Afortunadamente cada niño trae al nacer una fuente inagotable
de ganas de jugar; el calor, el frío o la lluvia no bastan para
desanimar a un niño o para detenerlo en su juego porque es hora
de dormir. Antes de hacer la tarea es común oírles decir:
“déjame jugar un ratito más”. Es durante los
primeros años cuando el juego y el trabajo se juntan con mayor
precisión, y es casi imperceptible distinguir la línea
que separa uno de otro.
En la edad adulta
los padres —cuando tienen a sus hijos— reciben una nueva
oportunidad de disfrutar momentos de juego: acompañándolos
en el juego motor, en el que zarandearlos, moverlos, hacerlos dar marometas,
brincar con ellos, jugar carreras, patear pelotas y revolcarse en el
piso son acciones que causan gran placer a todos, chicos y grandes.
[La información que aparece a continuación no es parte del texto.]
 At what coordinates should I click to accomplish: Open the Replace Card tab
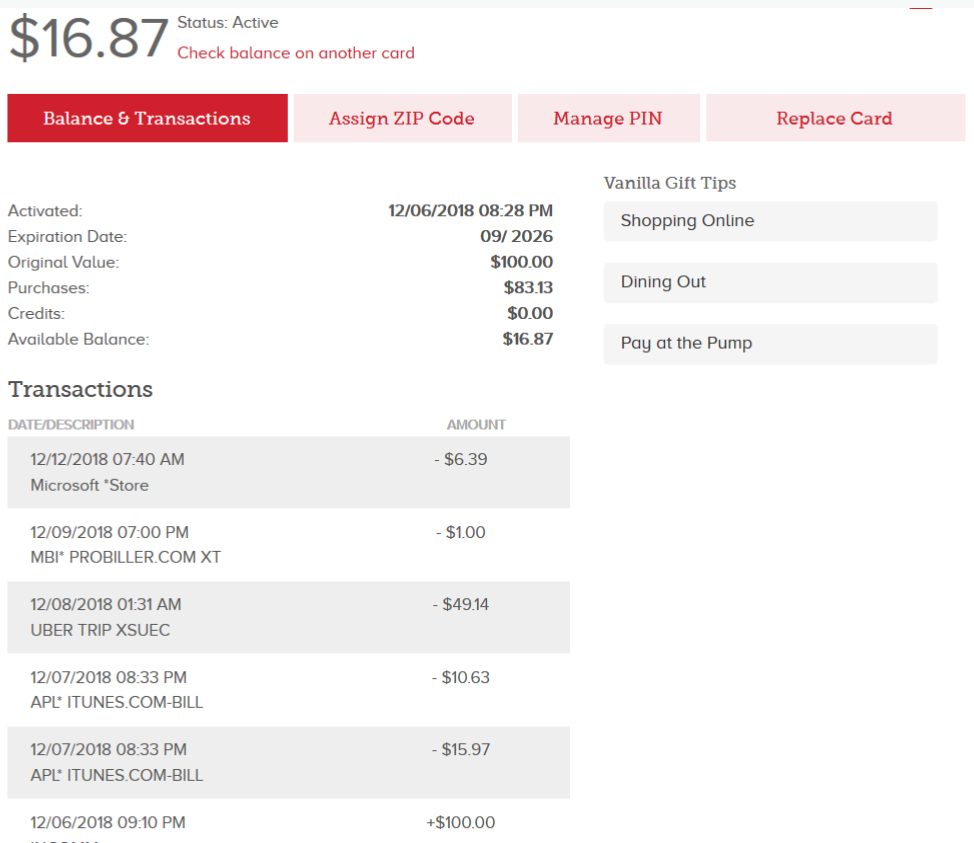coord(834,117)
A lo largo de la infancia de sus hijos, los padres aprenden con rapidez
a distinguir que cuando el niño no juega y se muestra apático
ante los juguetes es un síntoma de enfermedad, de disgusto, de
tristeza o de preocupación por algo. Por lo general, niño
que juega es un niño sano; niño que no quiere jugar es
una señal de que hay algo de que preocuparse.
Actualmente hay
padres que, en su afán por preparar a sus hijos para el futuro,
llegan a considerar el juego como una actividad innecesaria y, con la
mejor voluntad, saturan las horas libres de sus hijos con clases de
baile, karate, pintura, idiomas, artesanías, etcétera.
Deben darse cuenta de que el juego es vital para el desarrollo, tanto
físico como emocional e intelectual; deben permitirles jugar
y procurarles un sitio, así como juguetes y materiales para hacerlo.